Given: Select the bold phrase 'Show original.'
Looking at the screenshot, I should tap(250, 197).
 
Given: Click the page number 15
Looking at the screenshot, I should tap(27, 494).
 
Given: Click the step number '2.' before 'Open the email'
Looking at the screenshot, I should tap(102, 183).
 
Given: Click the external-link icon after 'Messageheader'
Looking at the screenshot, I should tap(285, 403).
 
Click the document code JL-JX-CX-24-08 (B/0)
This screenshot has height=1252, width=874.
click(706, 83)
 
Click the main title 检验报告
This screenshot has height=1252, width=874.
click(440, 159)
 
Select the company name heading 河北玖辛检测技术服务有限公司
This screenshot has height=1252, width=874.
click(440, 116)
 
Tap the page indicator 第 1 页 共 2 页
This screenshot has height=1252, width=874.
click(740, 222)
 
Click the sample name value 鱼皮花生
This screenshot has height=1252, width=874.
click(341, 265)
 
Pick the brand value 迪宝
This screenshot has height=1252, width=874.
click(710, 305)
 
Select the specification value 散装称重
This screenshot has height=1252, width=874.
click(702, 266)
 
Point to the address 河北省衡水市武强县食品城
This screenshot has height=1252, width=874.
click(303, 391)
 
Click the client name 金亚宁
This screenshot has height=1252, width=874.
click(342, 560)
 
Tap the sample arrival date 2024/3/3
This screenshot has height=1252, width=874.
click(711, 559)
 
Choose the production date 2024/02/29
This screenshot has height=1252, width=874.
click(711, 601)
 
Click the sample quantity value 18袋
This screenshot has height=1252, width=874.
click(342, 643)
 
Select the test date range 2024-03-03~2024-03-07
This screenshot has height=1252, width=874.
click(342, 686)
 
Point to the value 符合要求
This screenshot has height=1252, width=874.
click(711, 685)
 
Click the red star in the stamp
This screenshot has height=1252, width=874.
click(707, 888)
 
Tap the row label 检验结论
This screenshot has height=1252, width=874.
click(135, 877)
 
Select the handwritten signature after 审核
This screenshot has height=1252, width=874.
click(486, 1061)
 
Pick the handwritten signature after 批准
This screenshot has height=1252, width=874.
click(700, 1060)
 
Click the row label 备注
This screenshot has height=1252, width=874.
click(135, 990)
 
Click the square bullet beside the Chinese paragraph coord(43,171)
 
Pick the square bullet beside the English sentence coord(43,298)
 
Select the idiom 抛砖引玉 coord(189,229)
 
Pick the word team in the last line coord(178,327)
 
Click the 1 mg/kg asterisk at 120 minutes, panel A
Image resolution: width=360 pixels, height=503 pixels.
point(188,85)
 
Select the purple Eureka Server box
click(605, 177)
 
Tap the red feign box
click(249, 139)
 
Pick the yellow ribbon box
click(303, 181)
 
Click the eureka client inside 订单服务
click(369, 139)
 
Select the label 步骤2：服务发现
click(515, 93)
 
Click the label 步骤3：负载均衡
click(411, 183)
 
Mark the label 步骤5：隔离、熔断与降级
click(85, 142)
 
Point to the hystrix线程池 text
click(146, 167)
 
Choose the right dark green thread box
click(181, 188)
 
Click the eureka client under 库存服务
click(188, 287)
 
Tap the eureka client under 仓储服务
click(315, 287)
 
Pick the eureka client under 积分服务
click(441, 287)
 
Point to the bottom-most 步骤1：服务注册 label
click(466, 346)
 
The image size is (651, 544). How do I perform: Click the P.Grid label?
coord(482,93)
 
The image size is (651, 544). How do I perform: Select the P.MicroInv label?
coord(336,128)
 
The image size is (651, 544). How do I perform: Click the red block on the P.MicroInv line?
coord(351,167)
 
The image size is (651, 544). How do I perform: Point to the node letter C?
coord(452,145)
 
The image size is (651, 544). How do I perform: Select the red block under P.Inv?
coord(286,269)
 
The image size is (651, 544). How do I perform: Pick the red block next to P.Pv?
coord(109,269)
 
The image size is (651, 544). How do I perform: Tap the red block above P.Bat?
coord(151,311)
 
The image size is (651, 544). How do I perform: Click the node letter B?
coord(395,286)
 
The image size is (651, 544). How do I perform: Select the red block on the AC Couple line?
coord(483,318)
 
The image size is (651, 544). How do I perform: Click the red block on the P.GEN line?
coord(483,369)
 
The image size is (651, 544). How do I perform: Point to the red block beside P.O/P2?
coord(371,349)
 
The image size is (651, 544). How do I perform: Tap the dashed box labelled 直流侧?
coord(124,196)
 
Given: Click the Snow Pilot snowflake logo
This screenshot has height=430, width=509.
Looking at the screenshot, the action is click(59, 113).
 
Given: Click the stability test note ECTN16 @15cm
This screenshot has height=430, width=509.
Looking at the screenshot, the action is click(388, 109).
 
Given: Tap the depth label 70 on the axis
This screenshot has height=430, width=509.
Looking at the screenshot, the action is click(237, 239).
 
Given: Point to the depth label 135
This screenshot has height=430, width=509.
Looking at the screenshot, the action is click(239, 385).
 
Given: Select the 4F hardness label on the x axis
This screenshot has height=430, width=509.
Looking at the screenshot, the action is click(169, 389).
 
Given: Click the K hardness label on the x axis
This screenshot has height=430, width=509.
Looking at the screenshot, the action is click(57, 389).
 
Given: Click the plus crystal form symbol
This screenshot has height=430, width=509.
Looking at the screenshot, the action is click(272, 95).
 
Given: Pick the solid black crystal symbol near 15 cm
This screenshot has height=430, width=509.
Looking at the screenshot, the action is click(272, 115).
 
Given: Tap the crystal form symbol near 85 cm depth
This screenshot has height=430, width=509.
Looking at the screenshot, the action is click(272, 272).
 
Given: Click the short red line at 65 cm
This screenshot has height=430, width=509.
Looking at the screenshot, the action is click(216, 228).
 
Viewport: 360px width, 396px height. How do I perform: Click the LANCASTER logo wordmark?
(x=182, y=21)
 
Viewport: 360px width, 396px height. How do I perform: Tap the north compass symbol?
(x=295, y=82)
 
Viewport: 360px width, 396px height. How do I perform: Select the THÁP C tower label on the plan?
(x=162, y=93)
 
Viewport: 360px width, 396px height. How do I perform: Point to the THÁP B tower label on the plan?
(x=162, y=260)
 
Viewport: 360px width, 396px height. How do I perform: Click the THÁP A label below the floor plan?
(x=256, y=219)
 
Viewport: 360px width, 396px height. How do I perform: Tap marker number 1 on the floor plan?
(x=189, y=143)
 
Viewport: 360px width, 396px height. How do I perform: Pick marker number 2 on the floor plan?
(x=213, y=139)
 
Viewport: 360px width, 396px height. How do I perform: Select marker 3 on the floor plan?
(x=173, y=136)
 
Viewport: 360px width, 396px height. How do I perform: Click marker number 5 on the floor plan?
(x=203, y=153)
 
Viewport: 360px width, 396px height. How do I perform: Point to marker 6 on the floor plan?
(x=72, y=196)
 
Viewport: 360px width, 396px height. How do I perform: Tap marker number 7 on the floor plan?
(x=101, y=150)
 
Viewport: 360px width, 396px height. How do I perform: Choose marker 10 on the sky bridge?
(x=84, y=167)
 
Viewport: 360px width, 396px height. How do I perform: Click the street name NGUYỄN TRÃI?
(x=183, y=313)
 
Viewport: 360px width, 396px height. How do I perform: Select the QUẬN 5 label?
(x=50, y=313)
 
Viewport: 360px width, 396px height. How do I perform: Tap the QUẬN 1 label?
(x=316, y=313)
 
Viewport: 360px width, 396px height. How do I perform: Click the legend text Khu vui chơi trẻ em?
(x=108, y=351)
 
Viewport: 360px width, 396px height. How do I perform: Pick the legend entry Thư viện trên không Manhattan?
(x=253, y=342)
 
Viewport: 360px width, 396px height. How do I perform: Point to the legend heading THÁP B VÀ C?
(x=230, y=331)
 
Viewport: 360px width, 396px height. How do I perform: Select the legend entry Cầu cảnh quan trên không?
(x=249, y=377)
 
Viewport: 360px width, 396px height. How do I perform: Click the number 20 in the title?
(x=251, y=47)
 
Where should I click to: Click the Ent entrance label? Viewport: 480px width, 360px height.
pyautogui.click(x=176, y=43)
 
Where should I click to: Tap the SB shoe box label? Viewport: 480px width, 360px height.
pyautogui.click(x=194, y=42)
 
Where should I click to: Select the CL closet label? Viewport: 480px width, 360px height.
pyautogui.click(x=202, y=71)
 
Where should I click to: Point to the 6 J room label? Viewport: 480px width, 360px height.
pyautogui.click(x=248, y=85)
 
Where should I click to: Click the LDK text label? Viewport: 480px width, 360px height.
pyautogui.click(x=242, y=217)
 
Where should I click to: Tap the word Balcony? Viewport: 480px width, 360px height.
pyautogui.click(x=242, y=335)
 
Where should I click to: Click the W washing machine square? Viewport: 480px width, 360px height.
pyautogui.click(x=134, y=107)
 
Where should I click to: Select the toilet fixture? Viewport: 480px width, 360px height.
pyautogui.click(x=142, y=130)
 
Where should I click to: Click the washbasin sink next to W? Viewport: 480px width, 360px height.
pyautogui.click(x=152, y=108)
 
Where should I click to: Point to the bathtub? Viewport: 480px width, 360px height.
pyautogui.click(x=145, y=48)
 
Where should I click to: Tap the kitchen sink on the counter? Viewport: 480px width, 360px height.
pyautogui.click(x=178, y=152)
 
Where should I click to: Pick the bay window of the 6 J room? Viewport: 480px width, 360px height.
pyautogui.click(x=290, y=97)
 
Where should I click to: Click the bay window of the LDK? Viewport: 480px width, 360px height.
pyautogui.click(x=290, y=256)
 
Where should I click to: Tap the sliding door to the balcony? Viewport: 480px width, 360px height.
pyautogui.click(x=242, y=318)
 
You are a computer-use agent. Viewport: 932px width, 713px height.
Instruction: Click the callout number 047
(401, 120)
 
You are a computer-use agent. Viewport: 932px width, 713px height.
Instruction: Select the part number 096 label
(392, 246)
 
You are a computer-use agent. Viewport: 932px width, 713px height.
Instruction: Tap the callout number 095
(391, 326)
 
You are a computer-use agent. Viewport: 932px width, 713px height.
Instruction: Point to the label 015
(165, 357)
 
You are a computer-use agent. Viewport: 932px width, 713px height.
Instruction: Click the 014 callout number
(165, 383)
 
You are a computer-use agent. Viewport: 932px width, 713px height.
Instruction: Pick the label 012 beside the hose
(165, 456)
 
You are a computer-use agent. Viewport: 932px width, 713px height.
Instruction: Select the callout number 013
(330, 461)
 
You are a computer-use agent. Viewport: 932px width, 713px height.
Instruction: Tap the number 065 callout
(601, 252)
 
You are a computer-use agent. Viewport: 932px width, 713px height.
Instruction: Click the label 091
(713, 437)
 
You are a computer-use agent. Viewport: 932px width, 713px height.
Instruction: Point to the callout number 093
━━━━━━━━━━━━━━━━━━━━━━━━━━━━━━
Required work => Format the part of the entries above that opens with the line containing "Click the main title 检验报告" and closes with the line containing "click(710, 305)" as a numbered list, leaving out any blank lines.

Result of the task =>
1. Click the main title 检验报告
2. This screenshot has height=1252, width=874.
3. click(440, 159)
4. Select the company name heading 河北玖辛检测技术服务有限公司
5. This screenshot has height=1252, width=874.
6. click(440, 116)
7. Tap the page indicator 第 1 页 共 2 页
8. This screenshot has height=1252, width=874.
9. click(740, 222)
10. Click the sample name value 鱼皮花生
11. This screenshot has height=1252, width=874.
12. click(341, 265)
13. Pick the brand value 迪宝
14. This screenshot has height=1252, width=874.
15. click(710, 305)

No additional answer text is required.